Start of Block

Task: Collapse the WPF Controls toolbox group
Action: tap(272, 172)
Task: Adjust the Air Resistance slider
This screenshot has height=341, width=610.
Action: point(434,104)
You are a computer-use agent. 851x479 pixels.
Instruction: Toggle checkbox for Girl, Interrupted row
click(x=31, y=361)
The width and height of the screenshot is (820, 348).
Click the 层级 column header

End of Block
Start of Block

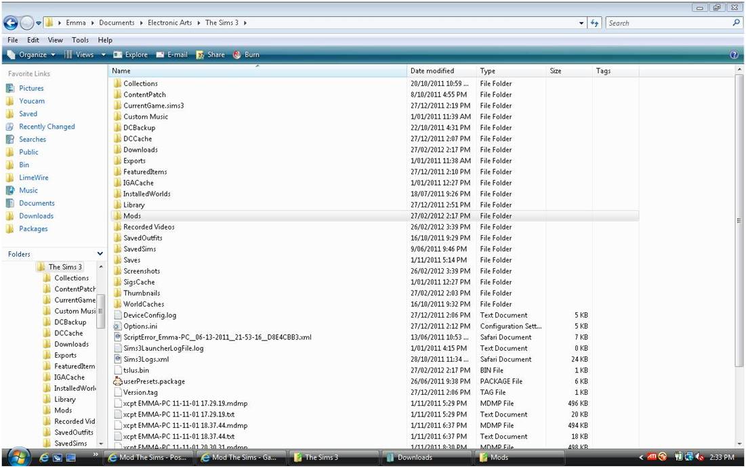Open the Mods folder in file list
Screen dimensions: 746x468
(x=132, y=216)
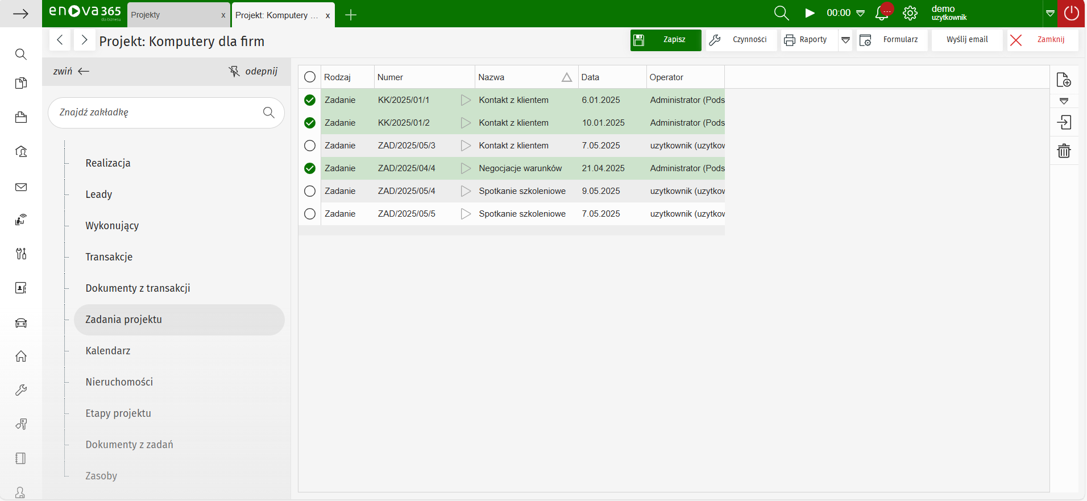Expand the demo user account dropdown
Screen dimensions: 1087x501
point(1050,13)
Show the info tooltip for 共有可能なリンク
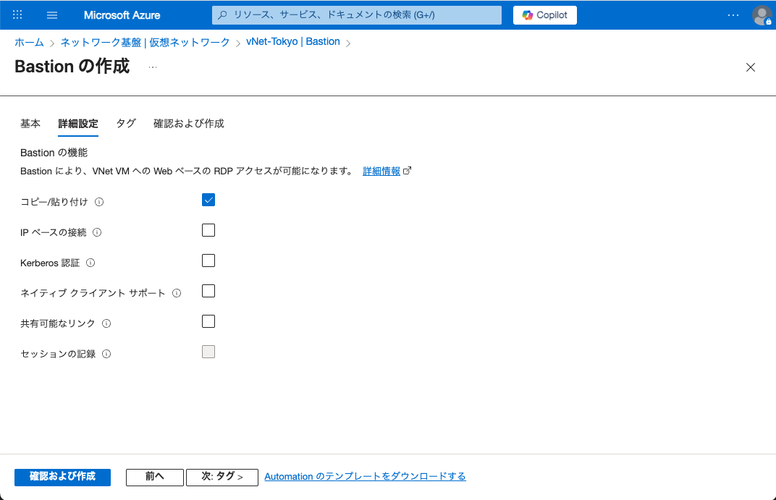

End of Block

* [WHAT THE TASK ASKS]
Look above for the line holding "Instruction: Toggle checkbox" and the line holding "Click the 层级 column header", then output exactly those two lines and every line between them, nothing more.

* [RESPONSE AREA]
Instruction: Toggle checkbox for Girl, Interrupted row
click(x=31, y=361)
The width and height of the screenshot is (820, 348).
Click the 层级 column header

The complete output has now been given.